Would it really though?
Meteor with adjustable throttle ability will have very good end game kinematic
Aside from the almost certainly low-balled "in excess of 100km" range figures for Meteor, I've generally only seen range estimates that give it in the ballpark of 1.5x the range of an AIM-120D - ie something like 250km-300km for example, assuming the usual ideal conditions. By my estimates, AMRAAM-ER has something like 2.5x the propellant mass of a regular AMRAAM; given ballistic / lofted trajectories, this has the potential to hurl it >2x further than an AIM-120D with the same lofting logic (but not the same lofting altitudes). At that point we're talking distances in the high 300km's, or even potentially exceeding 400km under fairly optimistic launch conditions.

Those sorts of distances require the missile reaching most of the way to the Karman line though, so it wouldn't be very useful against fighters or anything with an unpredictable flight path at that distance, but still for the typical tanker and AWACS targets it could a handy tool.
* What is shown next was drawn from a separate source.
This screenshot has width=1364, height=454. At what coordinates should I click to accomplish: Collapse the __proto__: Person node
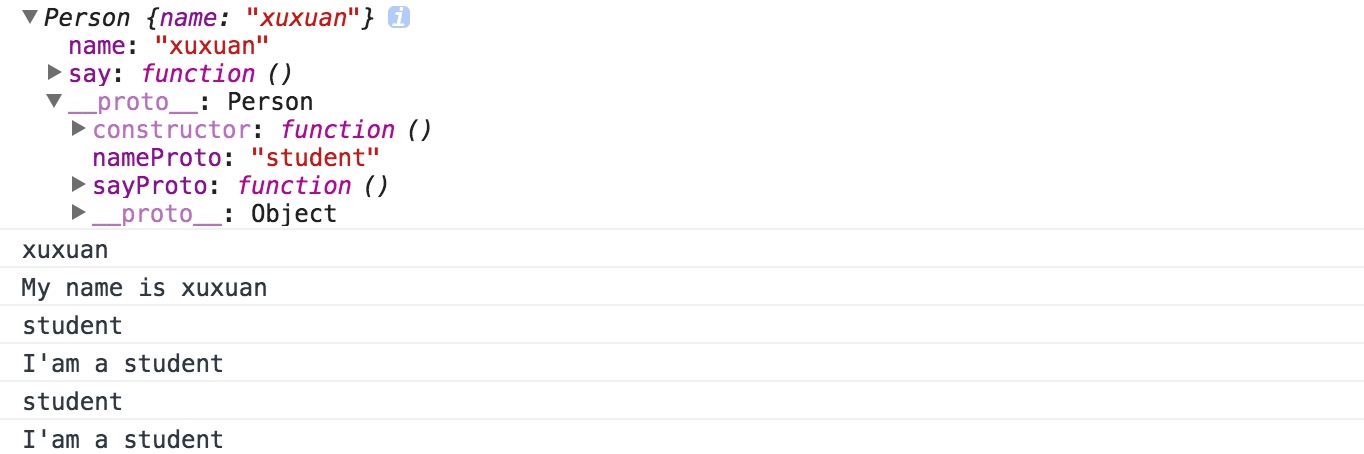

Probably better flown on an F-15EX for those purposes, but at more typical BVR distances you might nevertheless get some decent pK figures via the missile arriving with a bunch of potential and kinetic energy to expend for interception. I agree with bring_it_on though; an F-35's ideal future air-to-air payload would probably be a mix of JATMs and SACMs, with any AMRAAM-ERs (if it's integrated and procured) being in a more limited role for the F-35.